If a line in the listing carries the word "with", return a copy of that line.

▶ **Records to use**:
>>>>>
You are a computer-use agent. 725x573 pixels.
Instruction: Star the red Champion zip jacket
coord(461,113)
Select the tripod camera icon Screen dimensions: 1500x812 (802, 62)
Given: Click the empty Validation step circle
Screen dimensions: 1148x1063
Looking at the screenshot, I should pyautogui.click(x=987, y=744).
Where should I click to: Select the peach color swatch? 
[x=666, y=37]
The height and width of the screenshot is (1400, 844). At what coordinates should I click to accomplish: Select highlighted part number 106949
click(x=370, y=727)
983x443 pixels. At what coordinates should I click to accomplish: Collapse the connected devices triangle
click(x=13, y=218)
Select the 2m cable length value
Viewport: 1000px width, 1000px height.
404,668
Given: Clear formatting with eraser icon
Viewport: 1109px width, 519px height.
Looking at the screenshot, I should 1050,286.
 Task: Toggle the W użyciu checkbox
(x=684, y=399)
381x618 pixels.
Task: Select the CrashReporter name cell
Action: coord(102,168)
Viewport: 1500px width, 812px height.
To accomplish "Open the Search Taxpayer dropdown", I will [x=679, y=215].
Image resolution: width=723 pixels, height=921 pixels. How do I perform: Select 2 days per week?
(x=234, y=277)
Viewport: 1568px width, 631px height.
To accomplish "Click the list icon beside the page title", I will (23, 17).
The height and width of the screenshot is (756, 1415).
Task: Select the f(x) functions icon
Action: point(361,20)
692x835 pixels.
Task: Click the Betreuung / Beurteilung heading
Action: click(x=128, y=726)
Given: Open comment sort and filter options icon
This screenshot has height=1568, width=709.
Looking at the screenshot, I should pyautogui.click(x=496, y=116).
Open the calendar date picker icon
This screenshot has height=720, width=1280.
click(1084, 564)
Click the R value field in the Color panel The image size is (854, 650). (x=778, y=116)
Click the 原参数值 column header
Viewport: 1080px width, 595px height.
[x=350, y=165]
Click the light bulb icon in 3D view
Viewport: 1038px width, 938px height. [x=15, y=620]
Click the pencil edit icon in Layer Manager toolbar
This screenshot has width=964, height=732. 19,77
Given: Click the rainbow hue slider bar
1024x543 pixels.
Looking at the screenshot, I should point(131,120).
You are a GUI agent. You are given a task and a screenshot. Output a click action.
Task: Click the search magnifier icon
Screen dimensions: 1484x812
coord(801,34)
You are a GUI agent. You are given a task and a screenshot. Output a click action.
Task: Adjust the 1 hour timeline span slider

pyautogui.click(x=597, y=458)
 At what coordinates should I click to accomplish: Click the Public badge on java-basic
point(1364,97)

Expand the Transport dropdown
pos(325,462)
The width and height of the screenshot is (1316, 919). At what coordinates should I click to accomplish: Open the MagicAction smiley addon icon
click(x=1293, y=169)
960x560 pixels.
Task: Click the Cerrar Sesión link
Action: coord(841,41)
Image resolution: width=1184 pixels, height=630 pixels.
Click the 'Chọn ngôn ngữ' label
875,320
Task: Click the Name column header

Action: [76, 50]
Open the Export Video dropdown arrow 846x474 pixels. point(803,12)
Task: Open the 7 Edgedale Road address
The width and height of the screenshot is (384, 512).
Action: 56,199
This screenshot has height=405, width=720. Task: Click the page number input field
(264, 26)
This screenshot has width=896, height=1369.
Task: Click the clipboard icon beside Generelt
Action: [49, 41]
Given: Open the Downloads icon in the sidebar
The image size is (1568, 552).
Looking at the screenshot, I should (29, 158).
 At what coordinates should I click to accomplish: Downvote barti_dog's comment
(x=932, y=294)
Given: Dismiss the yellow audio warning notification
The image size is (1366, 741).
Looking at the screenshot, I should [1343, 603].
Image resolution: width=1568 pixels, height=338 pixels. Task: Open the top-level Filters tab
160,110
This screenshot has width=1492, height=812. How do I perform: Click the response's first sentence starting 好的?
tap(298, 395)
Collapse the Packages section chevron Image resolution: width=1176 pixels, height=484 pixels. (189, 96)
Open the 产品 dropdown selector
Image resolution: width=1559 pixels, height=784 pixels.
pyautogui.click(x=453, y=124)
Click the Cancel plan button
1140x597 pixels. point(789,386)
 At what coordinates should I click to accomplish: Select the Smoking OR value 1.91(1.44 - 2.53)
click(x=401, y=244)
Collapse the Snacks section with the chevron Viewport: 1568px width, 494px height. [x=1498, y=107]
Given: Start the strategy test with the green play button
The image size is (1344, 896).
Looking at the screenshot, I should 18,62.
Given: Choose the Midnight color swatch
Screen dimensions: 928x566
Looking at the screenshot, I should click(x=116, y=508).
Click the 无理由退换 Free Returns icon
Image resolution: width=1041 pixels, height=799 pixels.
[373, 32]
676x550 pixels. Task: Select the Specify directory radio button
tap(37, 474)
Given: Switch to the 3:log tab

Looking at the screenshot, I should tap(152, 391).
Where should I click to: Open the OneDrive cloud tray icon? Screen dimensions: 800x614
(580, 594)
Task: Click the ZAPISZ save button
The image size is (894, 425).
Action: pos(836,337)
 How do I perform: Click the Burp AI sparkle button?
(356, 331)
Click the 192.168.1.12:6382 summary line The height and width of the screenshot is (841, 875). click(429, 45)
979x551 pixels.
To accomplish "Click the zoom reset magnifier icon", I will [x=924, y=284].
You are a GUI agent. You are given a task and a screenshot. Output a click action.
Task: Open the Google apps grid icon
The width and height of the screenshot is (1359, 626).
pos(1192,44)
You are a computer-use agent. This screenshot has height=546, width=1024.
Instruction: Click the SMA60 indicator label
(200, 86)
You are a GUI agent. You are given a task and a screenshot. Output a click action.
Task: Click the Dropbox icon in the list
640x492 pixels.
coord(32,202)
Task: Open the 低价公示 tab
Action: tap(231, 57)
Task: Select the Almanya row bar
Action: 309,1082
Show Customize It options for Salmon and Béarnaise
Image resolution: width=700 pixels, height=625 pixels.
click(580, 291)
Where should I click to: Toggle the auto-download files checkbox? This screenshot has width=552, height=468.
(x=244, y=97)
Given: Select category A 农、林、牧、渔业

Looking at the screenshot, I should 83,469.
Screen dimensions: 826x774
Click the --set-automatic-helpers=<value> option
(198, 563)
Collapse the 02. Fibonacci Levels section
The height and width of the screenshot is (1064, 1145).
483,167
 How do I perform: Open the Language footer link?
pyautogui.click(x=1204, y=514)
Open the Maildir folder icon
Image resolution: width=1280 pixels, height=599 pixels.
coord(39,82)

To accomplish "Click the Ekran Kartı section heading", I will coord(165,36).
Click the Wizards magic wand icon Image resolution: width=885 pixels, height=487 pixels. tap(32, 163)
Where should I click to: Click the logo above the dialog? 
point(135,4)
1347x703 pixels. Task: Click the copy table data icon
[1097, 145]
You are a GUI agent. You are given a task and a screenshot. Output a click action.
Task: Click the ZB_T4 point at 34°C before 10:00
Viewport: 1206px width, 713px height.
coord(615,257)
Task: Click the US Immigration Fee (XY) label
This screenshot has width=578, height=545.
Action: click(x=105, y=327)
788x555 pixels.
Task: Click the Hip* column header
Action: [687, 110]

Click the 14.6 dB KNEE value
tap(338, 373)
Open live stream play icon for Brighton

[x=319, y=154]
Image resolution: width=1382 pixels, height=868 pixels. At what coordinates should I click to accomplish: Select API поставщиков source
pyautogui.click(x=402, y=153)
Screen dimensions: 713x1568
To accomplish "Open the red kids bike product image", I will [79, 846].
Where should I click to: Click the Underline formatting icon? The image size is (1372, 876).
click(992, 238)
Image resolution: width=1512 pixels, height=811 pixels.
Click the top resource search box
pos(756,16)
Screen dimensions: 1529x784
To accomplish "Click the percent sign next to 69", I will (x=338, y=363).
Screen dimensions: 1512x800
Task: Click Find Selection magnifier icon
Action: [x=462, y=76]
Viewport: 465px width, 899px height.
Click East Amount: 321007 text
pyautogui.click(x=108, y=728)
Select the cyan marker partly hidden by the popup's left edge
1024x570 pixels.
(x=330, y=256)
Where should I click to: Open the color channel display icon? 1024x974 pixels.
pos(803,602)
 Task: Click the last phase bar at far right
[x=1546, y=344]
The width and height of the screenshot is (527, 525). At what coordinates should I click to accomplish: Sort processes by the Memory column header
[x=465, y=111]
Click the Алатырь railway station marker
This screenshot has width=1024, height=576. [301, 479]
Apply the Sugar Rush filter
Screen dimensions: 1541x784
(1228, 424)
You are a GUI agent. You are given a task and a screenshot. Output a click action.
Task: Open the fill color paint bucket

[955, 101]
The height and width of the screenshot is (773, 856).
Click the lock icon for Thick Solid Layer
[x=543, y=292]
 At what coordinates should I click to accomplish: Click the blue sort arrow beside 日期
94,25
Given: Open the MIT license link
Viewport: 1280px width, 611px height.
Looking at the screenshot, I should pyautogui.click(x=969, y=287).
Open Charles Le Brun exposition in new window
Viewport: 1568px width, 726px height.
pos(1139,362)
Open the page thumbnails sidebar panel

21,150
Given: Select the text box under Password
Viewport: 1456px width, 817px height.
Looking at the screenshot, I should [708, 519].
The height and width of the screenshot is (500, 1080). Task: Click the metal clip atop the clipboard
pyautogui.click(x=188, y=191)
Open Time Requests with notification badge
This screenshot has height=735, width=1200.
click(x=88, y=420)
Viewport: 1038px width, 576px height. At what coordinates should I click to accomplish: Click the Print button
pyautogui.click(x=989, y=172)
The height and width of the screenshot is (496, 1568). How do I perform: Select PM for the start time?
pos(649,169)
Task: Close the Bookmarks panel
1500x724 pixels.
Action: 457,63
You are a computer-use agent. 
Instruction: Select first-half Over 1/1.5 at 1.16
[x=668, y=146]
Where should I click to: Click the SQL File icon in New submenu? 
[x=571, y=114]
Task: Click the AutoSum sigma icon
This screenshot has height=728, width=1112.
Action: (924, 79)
<<<<<
▶ **Answer**:
Given: Clear formatting with eraser icon
Collapse the Snacks section with the chevron Viewport: 1568px width, 494px height. [x=1498, y=107]
Given: Start the strategy test with the green play button
Open Time Requests with notification badge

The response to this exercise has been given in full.